Jakarta, FORTUNE - Bank Indonesia (BI) mempertahankan Suku Bunga Acuan atau BI-rate sebesar 6,25 persen. Hal itu tertuang dalam hasil Rapat Dewan Gubernur (RDG) BI yang digelar pada 16-17 Juli 2024. Sementara itu, untuk suku bunga deposit facility juga tetap sebesar 5,50 persen, dan suku bunga lending facility juga tetap sebesar 7,00 persen.
Gubernur BI, Perry Warjiyo menjelaskan, keputusan ini konsisten dengan kebijakan moneter yang pro-stability sebagai langkah pre-emptive dan forward looking untuk memastikan tetap terkendalinya inflasi dalam sasaran 2,5±1 persen pada 2024 dan 2025.
“Fokus kebijakan moneter dalam jangka pendek diarahkan untuk memperkuat efektivitas stabilisasi Nilai Tukar Rupiah dan menarik aliran masuk modal asing,” kata Perry di Jakarta, Rabu (17/7).
Posisi neraca pembayaran dinilai masih sehat
Salah satu pertimbangan BI mempertahankan bunga acuan ialah melihat Neraca Pembayaran Indonesia (NPI) yang masih sehat dan mendukung ketahanan eksternal. Defisit transaksi berjalan triwulan II 2024 diprakirakan rendah didorong oleh peningkatan surplus neraca perdagangan barang yang tercatat sebesar US$8,0 miliar.
Sementara itu, transaksi modal dan finansial diprakirakan mencatat surplus di tengah tingginya ketidakpastian pasar keuangan global. Investasi portofolio pada triwulan II 2024 diprakirakan mencatat net inflows sebesar US$4,3 miliar dan berlanjut pada awal triwulan III 2024 (hingga 15 Juli 2024) yang mencatat net inflows sebesar US$4,4 miliar.
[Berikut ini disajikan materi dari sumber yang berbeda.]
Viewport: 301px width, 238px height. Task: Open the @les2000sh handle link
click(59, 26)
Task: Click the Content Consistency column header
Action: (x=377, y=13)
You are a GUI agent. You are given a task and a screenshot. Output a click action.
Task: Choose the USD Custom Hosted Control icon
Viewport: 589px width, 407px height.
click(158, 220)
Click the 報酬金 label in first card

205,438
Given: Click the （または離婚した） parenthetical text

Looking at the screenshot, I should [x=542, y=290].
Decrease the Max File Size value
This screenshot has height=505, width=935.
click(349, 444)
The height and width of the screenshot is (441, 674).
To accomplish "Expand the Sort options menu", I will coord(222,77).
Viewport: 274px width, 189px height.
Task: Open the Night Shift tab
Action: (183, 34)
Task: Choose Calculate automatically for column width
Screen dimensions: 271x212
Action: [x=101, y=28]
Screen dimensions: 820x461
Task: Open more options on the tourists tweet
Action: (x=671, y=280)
Sedangkan untuk posisi cadangan devisa Indonesia akhir Juni 2024 juga masih meningkat menjadi sebesar US$140,2 miliar, setara dengan pembiayaan 6,3 bulan impor atau 6,1 bulan impor dan pembayaran utang luar negeri Pemerintah, serta berada di atas standar kecukupan internasional sekitar 3 bulan impor.
Nilai tukar Rupiah sempat melemah 4,48%
Sementara itu, nilai tukar Rupiah juga masih menguat dipengaruhi bauran kebijakan moneter yang ditempuh BI dalam memitigasi dampak rambatan global. Nilai tukar Rupiah hingga 16 Juli 2024 menguat 1,21 persen dibandingkan dengan posisi akhir Juni 2024.
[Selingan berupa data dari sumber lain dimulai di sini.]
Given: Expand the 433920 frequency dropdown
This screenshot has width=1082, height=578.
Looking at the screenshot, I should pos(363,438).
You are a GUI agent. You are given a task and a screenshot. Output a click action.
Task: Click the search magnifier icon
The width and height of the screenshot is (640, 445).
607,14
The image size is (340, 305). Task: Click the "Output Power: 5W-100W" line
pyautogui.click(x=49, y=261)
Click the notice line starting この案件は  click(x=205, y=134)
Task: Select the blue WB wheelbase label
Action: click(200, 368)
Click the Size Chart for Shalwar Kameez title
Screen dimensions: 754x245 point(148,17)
“Penguatan nilai tukar Rupiah tersebut dipengaruhi oleh komitmen Bank Indonesia untuk menjaga stabilitas nilai tukar Rupiah dan fundamental perekonomian Indonesia yang kuat” kata Perry.
Perry menyadari nilai tukar Rupiah sempat melemah 4,84 persen (ytd) dari level akhir Desember 2023. Namun persentase pelemahan itu lebih rendah dibandingkan dengan pelemahan Peso Filipina, Baht Thailand, dan Won Korea masing-masing sebesar 5,14 persen, 5,44 persen, dan 7,03 persen.
Ke depan, BI memproyeksikan nilai tukar Rupiah bergerak stabil dalam kecenderungan menguat sejalan dengan menariknya imbal hasil, rendahnya inflasi, dan tetap baiknya pertumbuhan ekonomi Indonesia, serta komitmen Bank Indonesia untuk terus menstabilkan nilai tukar Rupiah yang kemudian mendorong berlanjutnya aliran masuk modal asing.
Dengan demikian, untuk kebijakan makroprudensial dan sistem pembayaran tetap pro-growth untuk mendukung pertumbuhan ekonomi yang berkelanjutan. Kebijakan makroprudensial longgar terus ditempuh untuk mendorong kredit atau pembiayaan perbankan kepada dunia usaha dan rumah tangga. Kebijakan sistem pembayaran diarahkan untuk memperkuat keandalan infrastruktur dan struktur industri sistem pembayaran, serta memperluas akseptasi digitalisasi sistem pembayaran.